Stored records:
※ ※ ※

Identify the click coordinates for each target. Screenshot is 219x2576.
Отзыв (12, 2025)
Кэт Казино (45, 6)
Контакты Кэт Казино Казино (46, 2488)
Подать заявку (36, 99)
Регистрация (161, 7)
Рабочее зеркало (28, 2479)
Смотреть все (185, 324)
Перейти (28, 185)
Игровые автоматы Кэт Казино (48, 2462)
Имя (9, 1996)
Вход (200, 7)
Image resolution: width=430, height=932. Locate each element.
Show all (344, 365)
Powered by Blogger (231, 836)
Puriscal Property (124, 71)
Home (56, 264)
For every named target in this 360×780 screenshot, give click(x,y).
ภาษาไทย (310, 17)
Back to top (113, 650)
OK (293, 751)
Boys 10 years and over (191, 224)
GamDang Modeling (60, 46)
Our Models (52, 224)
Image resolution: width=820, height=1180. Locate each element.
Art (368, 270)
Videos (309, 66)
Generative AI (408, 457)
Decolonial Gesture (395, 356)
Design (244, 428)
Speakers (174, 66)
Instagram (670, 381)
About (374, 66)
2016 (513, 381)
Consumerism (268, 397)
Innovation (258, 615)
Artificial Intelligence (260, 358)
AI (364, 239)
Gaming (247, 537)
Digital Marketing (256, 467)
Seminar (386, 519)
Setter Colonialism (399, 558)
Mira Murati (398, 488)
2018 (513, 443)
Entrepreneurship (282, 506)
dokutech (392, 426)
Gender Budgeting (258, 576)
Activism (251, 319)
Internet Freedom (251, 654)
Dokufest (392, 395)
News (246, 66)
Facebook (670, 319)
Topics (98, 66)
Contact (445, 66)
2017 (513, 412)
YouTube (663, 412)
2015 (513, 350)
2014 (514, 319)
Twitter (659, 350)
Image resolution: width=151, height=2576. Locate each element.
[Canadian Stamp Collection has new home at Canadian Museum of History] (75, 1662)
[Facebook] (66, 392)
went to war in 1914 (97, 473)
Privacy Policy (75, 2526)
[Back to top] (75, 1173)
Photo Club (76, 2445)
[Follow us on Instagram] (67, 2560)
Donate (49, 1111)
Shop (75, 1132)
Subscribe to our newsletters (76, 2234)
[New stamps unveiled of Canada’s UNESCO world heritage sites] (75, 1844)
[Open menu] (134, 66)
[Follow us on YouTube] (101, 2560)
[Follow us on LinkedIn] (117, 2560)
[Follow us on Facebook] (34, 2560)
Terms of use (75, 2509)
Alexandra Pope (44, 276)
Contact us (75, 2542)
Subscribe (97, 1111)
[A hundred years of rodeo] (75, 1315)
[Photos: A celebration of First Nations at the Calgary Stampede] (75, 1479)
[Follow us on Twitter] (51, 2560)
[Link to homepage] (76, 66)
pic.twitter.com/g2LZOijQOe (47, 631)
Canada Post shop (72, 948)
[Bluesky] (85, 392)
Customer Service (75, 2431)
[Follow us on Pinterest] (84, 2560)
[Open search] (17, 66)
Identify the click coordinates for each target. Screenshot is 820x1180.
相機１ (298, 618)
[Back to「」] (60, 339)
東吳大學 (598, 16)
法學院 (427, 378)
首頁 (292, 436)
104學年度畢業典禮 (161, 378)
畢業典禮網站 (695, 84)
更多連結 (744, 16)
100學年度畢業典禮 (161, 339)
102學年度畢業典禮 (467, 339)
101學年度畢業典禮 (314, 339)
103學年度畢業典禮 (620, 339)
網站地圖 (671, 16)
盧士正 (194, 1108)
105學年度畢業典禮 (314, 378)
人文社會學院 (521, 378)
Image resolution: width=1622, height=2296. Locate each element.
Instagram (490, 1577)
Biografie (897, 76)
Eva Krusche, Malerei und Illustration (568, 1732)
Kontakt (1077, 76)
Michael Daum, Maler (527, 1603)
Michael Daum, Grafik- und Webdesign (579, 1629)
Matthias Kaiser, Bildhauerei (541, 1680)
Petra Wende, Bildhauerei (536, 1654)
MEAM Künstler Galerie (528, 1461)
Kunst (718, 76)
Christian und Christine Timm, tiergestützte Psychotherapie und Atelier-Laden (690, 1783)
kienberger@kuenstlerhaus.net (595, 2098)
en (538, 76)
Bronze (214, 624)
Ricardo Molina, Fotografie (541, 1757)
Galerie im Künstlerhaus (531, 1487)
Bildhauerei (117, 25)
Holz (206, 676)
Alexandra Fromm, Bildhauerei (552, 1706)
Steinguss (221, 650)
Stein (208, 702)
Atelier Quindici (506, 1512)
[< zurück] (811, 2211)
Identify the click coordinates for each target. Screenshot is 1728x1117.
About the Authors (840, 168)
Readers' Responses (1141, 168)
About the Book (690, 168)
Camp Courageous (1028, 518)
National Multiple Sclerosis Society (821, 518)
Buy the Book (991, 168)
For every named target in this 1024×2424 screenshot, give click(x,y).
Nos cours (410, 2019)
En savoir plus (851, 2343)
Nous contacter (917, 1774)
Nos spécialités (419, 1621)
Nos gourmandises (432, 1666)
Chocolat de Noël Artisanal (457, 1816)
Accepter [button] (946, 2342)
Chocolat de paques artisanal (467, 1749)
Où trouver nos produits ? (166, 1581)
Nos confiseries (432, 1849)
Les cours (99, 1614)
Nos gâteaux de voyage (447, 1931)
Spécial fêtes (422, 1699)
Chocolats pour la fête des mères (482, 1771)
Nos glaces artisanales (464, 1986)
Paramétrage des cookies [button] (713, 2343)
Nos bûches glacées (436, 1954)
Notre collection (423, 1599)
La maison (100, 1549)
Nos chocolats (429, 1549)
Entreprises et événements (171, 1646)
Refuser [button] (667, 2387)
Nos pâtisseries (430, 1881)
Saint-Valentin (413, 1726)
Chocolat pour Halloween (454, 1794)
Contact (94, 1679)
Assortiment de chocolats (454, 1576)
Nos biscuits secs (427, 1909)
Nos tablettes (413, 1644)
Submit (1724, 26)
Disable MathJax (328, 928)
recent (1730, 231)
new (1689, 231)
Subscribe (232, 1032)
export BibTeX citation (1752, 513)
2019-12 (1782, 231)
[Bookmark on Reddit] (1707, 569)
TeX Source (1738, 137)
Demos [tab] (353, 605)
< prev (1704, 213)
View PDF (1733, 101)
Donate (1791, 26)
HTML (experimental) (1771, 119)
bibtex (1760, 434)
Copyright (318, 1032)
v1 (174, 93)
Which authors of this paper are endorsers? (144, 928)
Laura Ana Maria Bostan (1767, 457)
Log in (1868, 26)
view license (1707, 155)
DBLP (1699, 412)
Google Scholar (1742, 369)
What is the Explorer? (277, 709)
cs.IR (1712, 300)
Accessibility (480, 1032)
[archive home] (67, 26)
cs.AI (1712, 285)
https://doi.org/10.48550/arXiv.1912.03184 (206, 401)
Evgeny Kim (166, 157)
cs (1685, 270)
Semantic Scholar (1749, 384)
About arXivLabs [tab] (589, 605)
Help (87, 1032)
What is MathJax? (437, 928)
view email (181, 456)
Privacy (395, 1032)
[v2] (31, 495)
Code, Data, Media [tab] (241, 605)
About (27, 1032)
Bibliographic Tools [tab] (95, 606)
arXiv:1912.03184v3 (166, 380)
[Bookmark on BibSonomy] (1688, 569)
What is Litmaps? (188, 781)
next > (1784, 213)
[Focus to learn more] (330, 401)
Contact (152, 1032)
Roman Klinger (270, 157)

※ ※ ※

Your answer should be the exact lines above from the one with "[Back to「」] (60, 339)" through the one with "Matthias Kaiser, Bildhauerei (541, 1680)", both included, and nothing besides.

_Result_:
[Back to「」] (60, 339)
東吳大學 (598, 16)
法學院 (427, 378)
首頁 (292, 436)
104學年度畢業典禮 (161, 378)
畢業典禮網站 (695, 84)
更多連結 (744, 16)
100學年度畢業典禮 (161, 339)
102學年度畢業典禮 (467, 339)
101學年度畢業典禮 (314, 339)
103學年度畢業典禮 (620, 339)
網站地圖 (671, 16)
盧士正 (194, 1108)
105學年度畢業典禮 (314, 378)
人文社會學院 (521, 378)
Image resolution: width=1622, height=2296. Locate each element.
Instagram (490, 1577)
Biografie (897, 76)
Eva Krusche, Malerei und Illustration (568, 1732)
Kontakt (1077, 76)
Michael Daum, Maler (527, 1603)
Michael Daum, Grafik- und Webdesign (579, 1629)
Matthias Kaiser, Bildhauerei (541, 1680)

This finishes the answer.